Blackman shows off healthy smoothie ingredients.Annie Wermiel/NY Post

“I heard about that on Instagram,” Blackman says, diplomatically. Although the football star’s fridge is stocked with small bottles of water for his guests, he himself drinks coconut water — his chef’s answer to his need to hydrate at home.

“I buy it by the caseload,” Blackman says. It’s also a key ingredient in Beckham’s daily smoothies, which she prepares for him the night before, with frozen fruit and protein powder.

Most of the time, she says, catering to her client is pretty easy. She uses simple spices, such as powdered garlic and paprika, to enliven store-bought salad dressing and marinates chicken in olive oil, salt and her own special hot sauce.

“I do go the extra mile,” she says, pointing to the fresh lobster in the pasta. “But it’s the simple things that really make people happy.”


Blend it like Beckham

Annie Wermiel/NY Post

The secret to getting Odell Beckham to eat anything? Douse it with chef Renee Blackman’s homemade hot sauce, which incorporates three kinds of peppers and all the fiery seeds.

“He loves the spicy and acidic,” Blackman says. “That’s the best way to get him to eat almost anything.”
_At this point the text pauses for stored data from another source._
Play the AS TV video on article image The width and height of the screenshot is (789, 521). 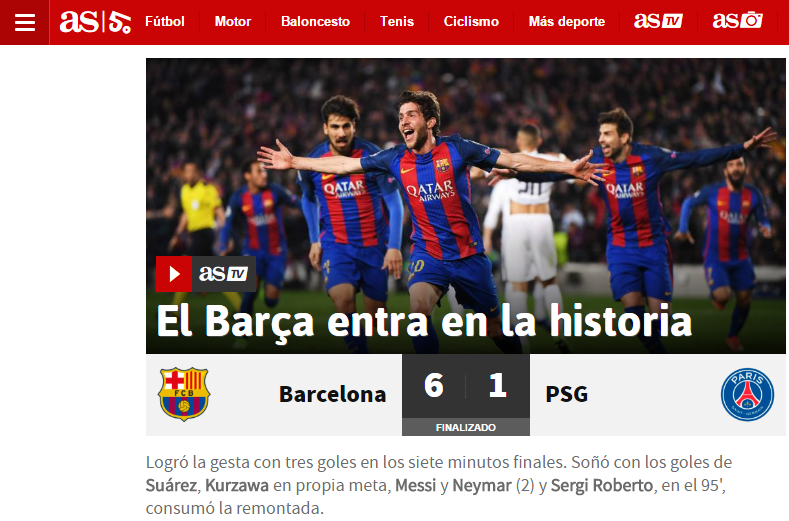point(174,274)
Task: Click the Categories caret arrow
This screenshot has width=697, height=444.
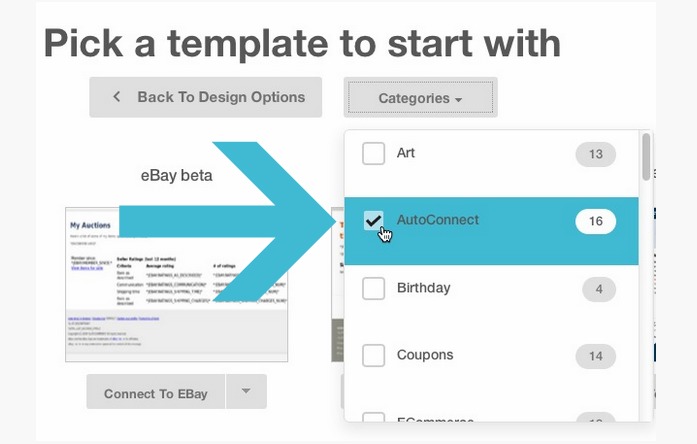Action: tap(458, 100)
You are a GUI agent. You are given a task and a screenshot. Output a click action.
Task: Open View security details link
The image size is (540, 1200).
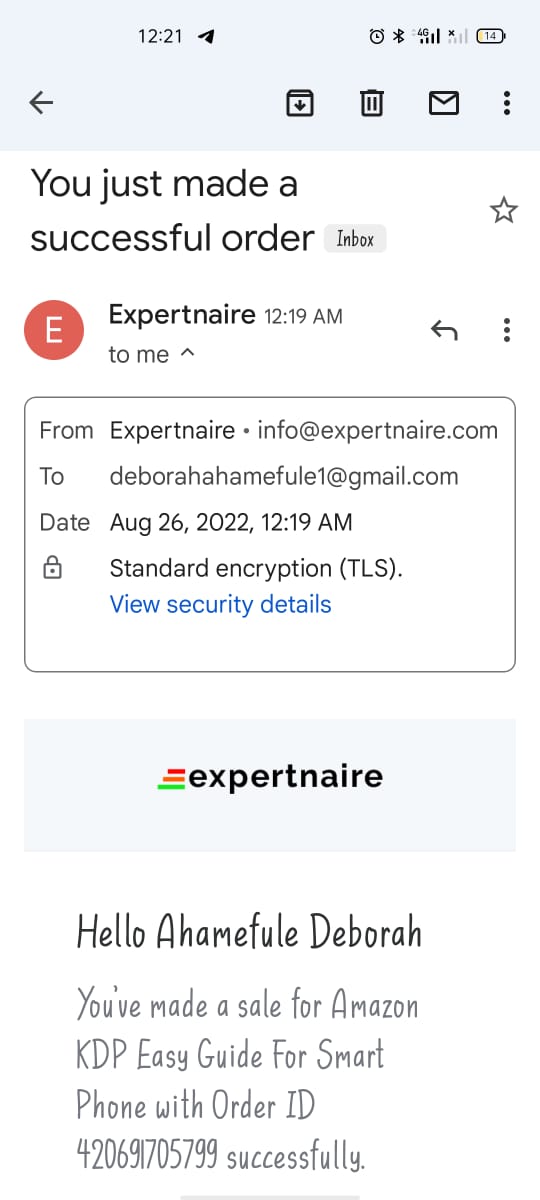pyautogui.click(x=220, y=604)
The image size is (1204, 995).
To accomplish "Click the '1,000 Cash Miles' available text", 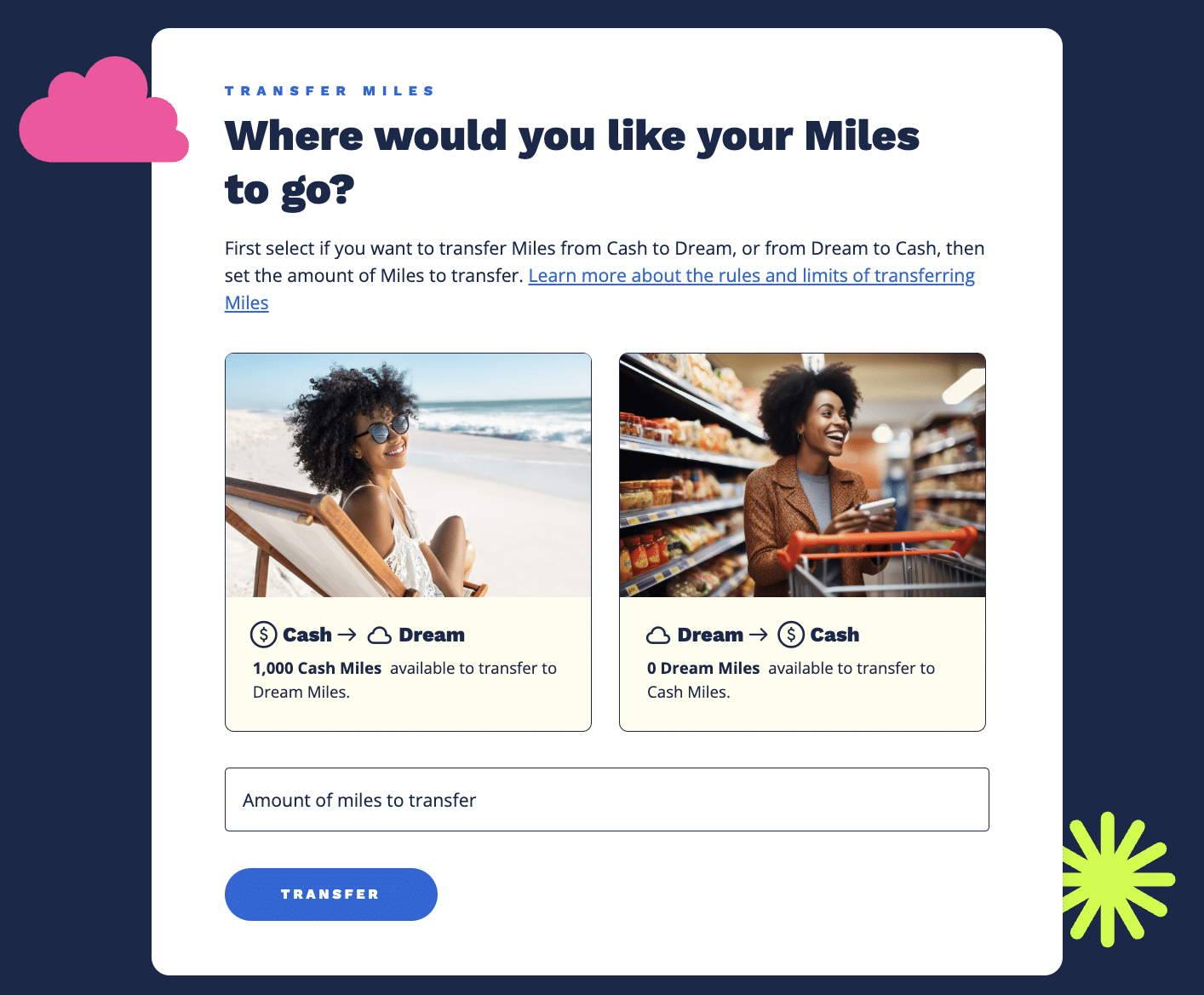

Combine 1 diced yellow onion, 5 garlic cloves, 2 Fresno peppers, 1/2 cup chopped habanero peppers, 1 cup chopped scotch bonnet peppers, 1 tablespoon of kosher salt, 1/4 cup vinegar, 2 1/2 ounces of olive oil and 1/2 cup of water in a blender or food processor. Whir until the mix is fully pulverized. Pour into a pot and cook for 20 minutes on low heat. Let cool and serve.